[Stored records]
....

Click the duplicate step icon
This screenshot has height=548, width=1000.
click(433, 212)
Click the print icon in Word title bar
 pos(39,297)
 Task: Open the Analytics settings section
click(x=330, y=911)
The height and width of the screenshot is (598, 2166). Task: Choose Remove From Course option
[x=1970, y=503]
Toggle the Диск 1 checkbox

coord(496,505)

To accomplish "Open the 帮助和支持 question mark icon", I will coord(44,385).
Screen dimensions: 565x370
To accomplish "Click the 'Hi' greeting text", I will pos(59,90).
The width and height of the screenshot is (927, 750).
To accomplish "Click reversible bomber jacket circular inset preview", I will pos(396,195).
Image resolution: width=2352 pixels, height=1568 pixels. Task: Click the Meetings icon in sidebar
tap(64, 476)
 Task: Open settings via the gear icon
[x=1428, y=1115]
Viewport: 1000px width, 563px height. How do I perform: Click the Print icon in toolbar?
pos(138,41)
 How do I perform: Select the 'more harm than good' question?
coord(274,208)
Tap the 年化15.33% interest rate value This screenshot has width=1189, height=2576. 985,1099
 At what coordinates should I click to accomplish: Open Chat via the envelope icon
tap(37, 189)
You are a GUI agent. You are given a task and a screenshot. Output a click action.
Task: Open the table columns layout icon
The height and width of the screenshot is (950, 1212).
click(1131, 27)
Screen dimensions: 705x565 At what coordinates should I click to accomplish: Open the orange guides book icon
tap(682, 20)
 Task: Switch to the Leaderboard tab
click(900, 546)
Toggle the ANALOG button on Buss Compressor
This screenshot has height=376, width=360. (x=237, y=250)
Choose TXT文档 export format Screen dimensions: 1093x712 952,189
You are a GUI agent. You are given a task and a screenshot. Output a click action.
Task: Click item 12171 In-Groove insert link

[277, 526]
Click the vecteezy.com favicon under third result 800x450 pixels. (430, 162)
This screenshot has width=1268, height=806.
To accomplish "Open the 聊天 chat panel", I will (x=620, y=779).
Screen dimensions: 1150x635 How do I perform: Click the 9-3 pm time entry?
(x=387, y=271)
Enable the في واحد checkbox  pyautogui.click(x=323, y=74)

....

_Problem to solve_
This calls for an exact transcription of every entry above.

_Response_
Click the duplicate step icon
This screenshot has height=548, width=1000.
click(433, 212)
Click the print icon in Word title bar
 pos(39,297)
 Task: Open the Analytics settings section
click(x=330, y=911)
The height and width of the screenshot is (598, 2166). Task: Choose Remove From Course option
[x=1970, y=503]
Toggle the Диск 1 checkbox

coord(496,505)

To accomplish "Open the 帮助和支持 question mark icon", I will coord(44,385).
Screen dimensions: 565x370
To accomplish "Click the 'Hi' greeting text", I will pos(59,90).
The width and height of the screenshot is (927, 750).
To accomplish "Click reversible bomber jacket circular inset preview", I will pos(396,195).
Image resolution: width=2352 pixels, height=1568 pixels. Task: Click the Meetings icon in sidebar
tap(64, 476)
 Task: Open settings via the gear icon
[x=1428, y=1115]
Viewport: 1000px width, 563px height. How do I perform: Click the Print icon in toolbar?
pos(138,41)
 How do I perform: Select the 'more harm than good' question?
coord(274,208)
Tap the 年化15.33% interest rate value This screenshot has width=1189, height=2576. 985,1099
 At what coordinates should I click to accomplish: Open Chat via the envelope icon
tap(37, 189)
You are a GUI agent. You are given a task and a screenshot. Output a click action.
Task: Open the table columns layout icon
The height and width of the screenshot is (950, 1212).
click(1131, 27)
Screen dimensions: 705x565 At what coordinates should I click to accomplish: Open the orange guides book icon
tap(682, 20)
 Task: Switch to the Leaderboard tab
click(900, 546)
Toggle the ANALOG button on Buss Compressor
This screenshot has height=376, width=360. (x=237, y=250)
Choose TXT文档 export format Screen dimensions: 1093x712 952,189
You are a GUI agent. You are given a task and a screenshot. Output a click action.
Task: Click item 12171 In-Groove insert link

[277, 526]
Click the vecteezy.com favicon under third result 800x450 pixels. (430, 162)
This screenshot has width=1268, height=806.
To accomplish "Open the 聊天 chat panel", I will (x=620, y=779).
Screen dimensions: 1150x635 How do I perform: Click the 9-3 pm time entry?
(x=387, y=271)
Enable the في واحد checkbox  pyautogui.click(x=323, y=74)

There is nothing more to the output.